Разговор я подслушивал из коридора.

— Хочу быть с вами откровенной. Радикулит — пустяк, хуже, что у него сосудистый криз, сердечная недостаточность. Между нами, женщинами… близость с вами ему противопоказана, месяца на два-три. Его следовало бы госпитализировать, но если вы имеете возможность взять отпуск…

Послышалось что-то вроде сдавленного рычания — не понял.

— …это ваше дело, — продолжала злодействовать Птичка, — а мое…

— Гриша! — заорал сердечно-сосудистый. — Где ты?

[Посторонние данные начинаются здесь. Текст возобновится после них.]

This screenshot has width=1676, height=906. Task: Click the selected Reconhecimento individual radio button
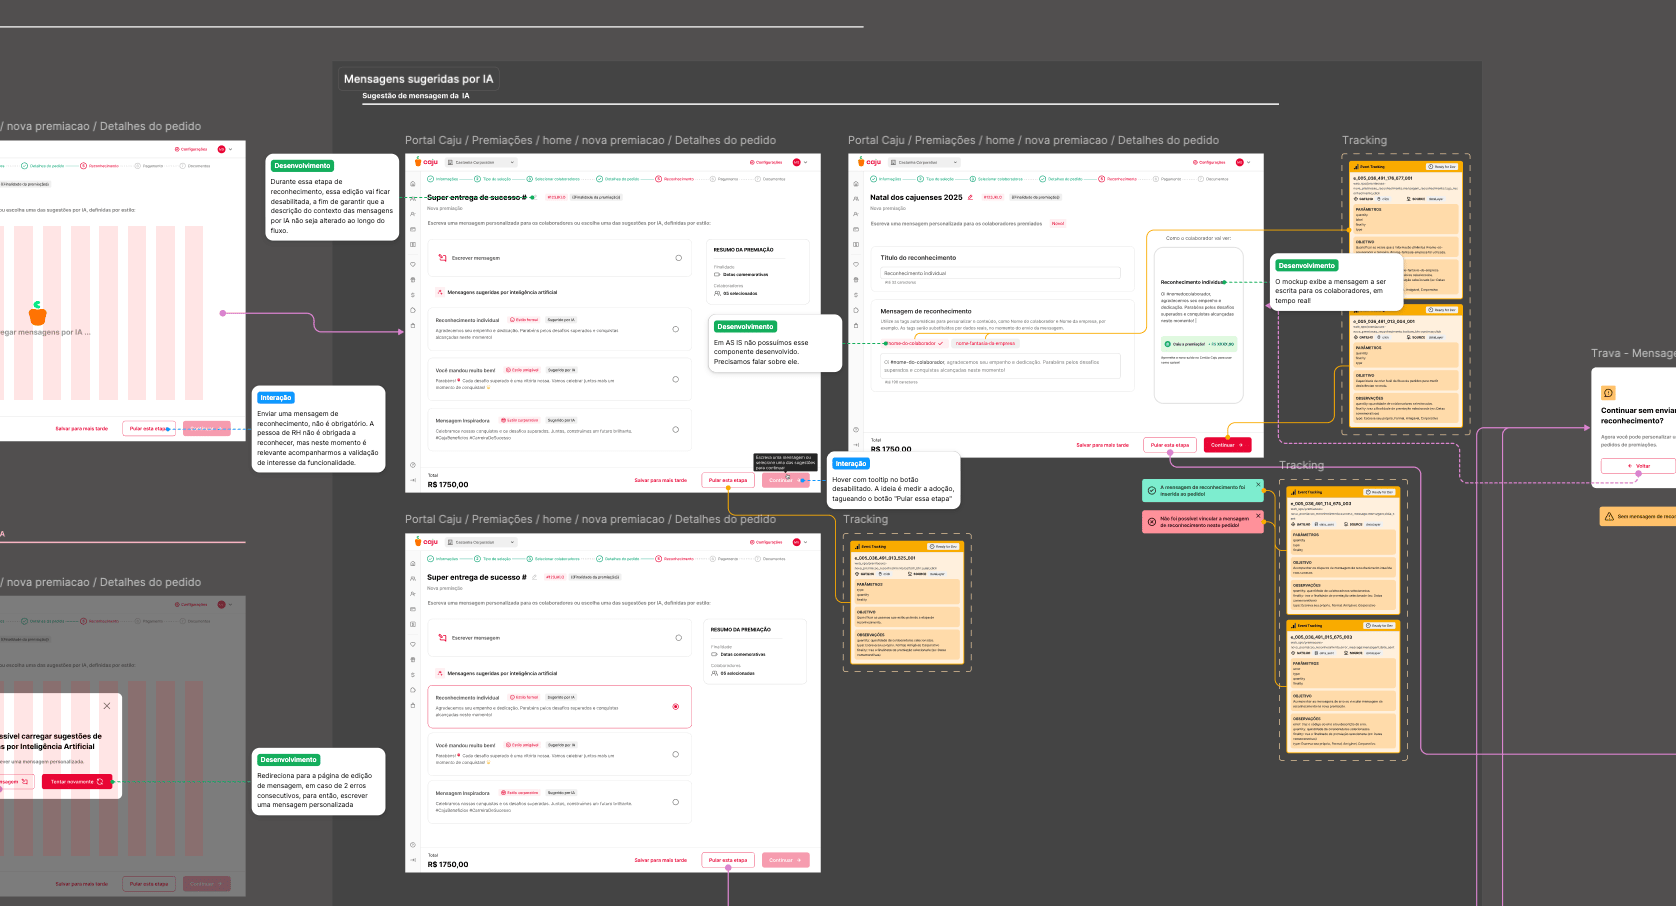(676, 707)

— …пусть жена сидит! — Фрагмент из вопля бесовочки.

— Гри-ша!

— …за ним горшки таскает! — Еще фрагмент. Музыка!

— Аникин!

Черт бы тебя побрал! Пришлось покинуть пункт прослушивания. Ладно, Птичка потом расскажет.

— Ну, как моя? — Грачев подмигнул.

— Нет слов, — я развел руками. — Справляешься?

Грачев потряс большим пальцем, но — как-то не слишком уверенно. Лично мне показалось, что он смело мог бы большим пальцем не трясти, ибо энтузиазма на его лице я не прочитал. Лучше бы он отвернул морду и просто кивнул.

— А угрызения? Сердце не жмет?

— Каждое утро по десять километров бегаю, — похвастал Грачев, — до радикулита… Угрызения, честно, имеют место… но ты ж мужик, сам ее видел… А, лучше об этом… Хор-роша!

— Любит? — с завистью спросил я.

— Пылинки сдувает! Слышишь? Какая-то посуда зазвенела, примета есть такая — к счастью!

— А мне советы не нужны, у меня своя голова на плечах!

С этими словами, обращенными к Птичке, в комнату влетела уже фурия. Мне почему-то сразу показалось, что она влетела не для того, чтобы сдувать пылинки, а с иной целью, имеющей со сдуванием пылинок чрезвычайно мало общего. За собой она волочила чемодан, каковой даже не поставила, а швырнула к тахте, на которой возлежал мой старший по званию друг.

— Собирайся, — коротко приказала она. — Давай-давай, не задерживай людей. Ты что, оглох?